Ich hab Anno 1503 geschenk bekommen und wollte das natürlich gleich spielen.
Hab nen relativ neuen PC mit Windows Vista 64bit system.

Das Spiel hab ich gleich installiert und auch die neusten Patch runtergeladen und installiert und auch die Kompatiblität sowie den passenden DirectX hab ich eingestellt...

ICh kann das Spiel super starten..keine Probleme im Hauptmenü oder so..kann das Einführungsspiel starten und so...
Und wenn ich dann im Spiel bin..flackert am Rand rechts die Menüleiste kurz auf und ist dann ein schwarzes Feld...und jetzt weiß ich nicht mehr weiter was ich noch machen soll um da etwas dran zu ändern...
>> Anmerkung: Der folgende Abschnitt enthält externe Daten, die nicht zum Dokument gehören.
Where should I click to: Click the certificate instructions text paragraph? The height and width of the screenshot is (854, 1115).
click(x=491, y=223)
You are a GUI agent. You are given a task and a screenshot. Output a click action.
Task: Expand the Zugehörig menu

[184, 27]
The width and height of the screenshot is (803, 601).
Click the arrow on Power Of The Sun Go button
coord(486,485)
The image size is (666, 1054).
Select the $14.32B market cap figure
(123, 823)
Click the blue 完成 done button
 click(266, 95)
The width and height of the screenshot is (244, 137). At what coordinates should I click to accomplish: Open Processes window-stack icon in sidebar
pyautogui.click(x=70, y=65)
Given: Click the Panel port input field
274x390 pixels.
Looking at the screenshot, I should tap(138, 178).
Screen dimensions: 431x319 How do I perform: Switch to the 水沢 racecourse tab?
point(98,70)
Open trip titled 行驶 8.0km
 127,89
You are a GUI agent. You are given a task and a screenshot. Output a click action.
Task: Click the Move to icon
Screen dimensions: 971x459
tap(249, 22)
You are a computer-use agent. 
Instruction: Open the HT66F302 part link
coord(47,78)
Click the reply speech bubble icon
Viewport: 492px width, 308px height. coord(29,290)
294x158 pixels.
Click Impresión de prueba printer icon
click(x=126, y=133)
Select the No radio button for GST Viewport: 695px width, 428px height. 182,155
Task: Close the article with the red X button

Kann mir dabei vielleicht jemand helfen?

Danke schonmal
LG Liisa

Mein Grafiktreiber ist auch auf dem neusten Stand...getsren erst aktualisiert..


----------



## Herbboy (17. Oktober 2010)

Sind denn ALLE treiber aktuell, auch Board, Sound usw. ? Was für eine Graifkkarte hast Du denn? Vielleicht schau auch mal, ob sich was ändert, wenn Du bei den Graifkdetails was anderes einstellst?


----------



## LiisaStyle (18. Oktober 2010)

Was für eine Grafikkarte: ATI Radeon HD 4350 mit 512MB
Ich hab vesucht das Spiel in anderen Auflösungen und so zu spielen... hat aber nichts gebracht..

Die anderen Treiber hab ich noch nciht aktualisiert..das werd ich glaich mal machen Danke..


----------



## LiisaStyle (18. Oktober 2010)

Also die anderen Treiber sind jetzt auch alle aktualisiert..das hat aber ncihts gebracht..
trotzdem Danke..


----------



## Herbboy (18. Oktober 2010)

Eine AMD 4350 ist allerdings auch ziemlich schwach - vlt. hat es damit was zu tun?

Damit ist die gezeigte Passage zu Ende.